Trevon: Thank you. I appreciate it.

Nubianna: Absolutely. Thank you so much. I am going to transition us to start to wrap up our conversation, but I did want to mention something that Debbie put into the comments, and what she said was “As a Black [?], I think we have to be strategic about how we engage. We’re essentially the wounded being asked to help the well while still surviving in the places where we’ve been wounded. It’s a lot to ask if those who need to learn are fully reliant on us to make a change,” and I agree with that absolutely. As Maureen and I were having conversations preparing for this, one of the things I mentioned to her is it takes a mental toll, and essentially it’s causing us to [?] relive the trauma each time we have to tell our story, but as we mentioned in the conversation today, the value is within our story and the value is in sharing our lived experiences, and I think essentially as we become better allies for ourselves we work through those things and we have groups of people to help and support us to deal with those [?] and work through the wounds that we’re all healing from. With that being said, I really appreciate you, Maureen, for being our inaugural speaker, for being very patient and flexible with us as we’ve been working through this in getting this off the ground, and also for setting the bar so high. And to the audience, I really appreciate you tuning in with us, engaging and really helping us to become a true dialogue and to continue the conversation. Hopefully you walked away with some new insights and some new things to think about. I’d also like to thank Aaron, who’s been essential in helping us pull this off, and Zach of course for creating this platform so that we can evolve and have these types of conversation. If you want to connect with Maureen you can find her on LinkedIn. You can also check out her website, MGJSpeaks.com. She also had a conversation with Zach on the podcast. It’s podcast #131, so check that out. As far as us, if you liked your experience today please let us know. I am putting in a quick link to a survey. It’ll take you less than 3 minutes to complete. We’re thinking about expanding these conversations and making them even more engaging, but we need your help in order to do so. Also we’re on all the social media. So the Facebook, the Twitter, the Instagram, also LinkedIn.
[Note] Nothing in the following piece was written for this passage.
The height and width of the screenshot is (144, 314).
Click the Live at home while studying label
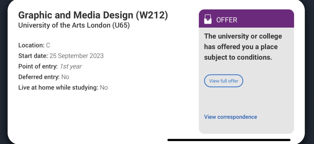point(58,87)
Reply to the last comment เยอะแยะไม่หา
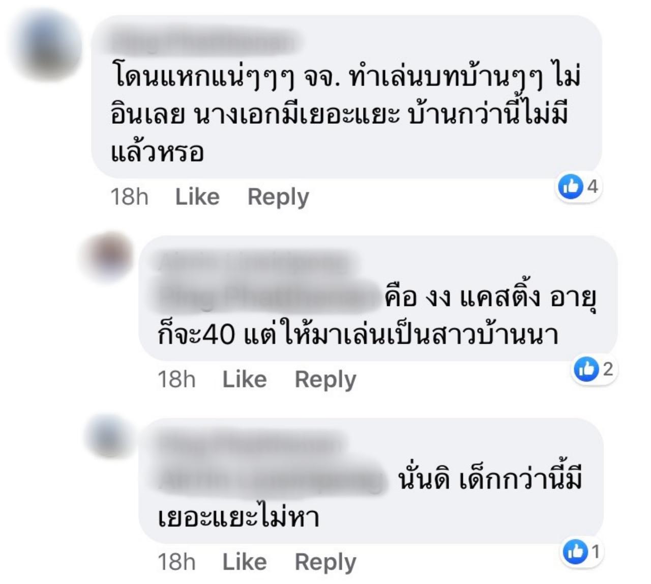Screen dimensions: 651x584 coord(326,563)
Also for the podcast you can find that information everywhere. Before we wrap up, Maureen, are there any shout-outs you’d like to give?
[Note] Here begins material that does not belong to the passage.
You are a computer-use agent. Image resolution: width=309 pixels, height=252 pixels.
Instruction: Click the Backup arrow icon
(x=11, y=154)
Maureen: Yes. So I’ll start where I started in the beginning of this, which is certainly shout-out to you, to Aaron, absolutely to Zach and Living Corporate for just putting this platform in place, right, and for allowing people to share their perspectives, for allowing the Black and brown perspective to be shared, as an opportunity to learn. As I said, learning, inspiring, and influencing. This is phenomenal, so thank you for allowing me to be a part of this. I recognize, Nubianna, that you have not been well, and I am sorry because you’ve really been a trooper through all of this, so really my thanks to you for just hanging in there and making all this happen. And then lastly I’d like to give a shout-out to my friend Amber [?]. She goes by Lynn. So I asked her to actually make this t-shirt that I’m wearing. I asked her to make this because when I was creating the outline for this I kept thinking, “We are at such a critical point now,” where Orange is the New Black was, like, THE show to watch–by the way, I’ve never seen an episode–but, you know, to be Black today and to recognize that we have that power in this community is huge, and so I’d like to give a shout-out to Amber because I said to her, you know, after I started working on this, I said, “Can you make this t-shirt for me please? It’s really important that I have this on Saturday, the 18th,” and she was like, “I got you,” and she sent it to me overnight, it got here yesterday, and here we are. So Black is the new Black, the work begins now, let’s do this, because we have no choice. Too many people came before us for us not to carry this forward.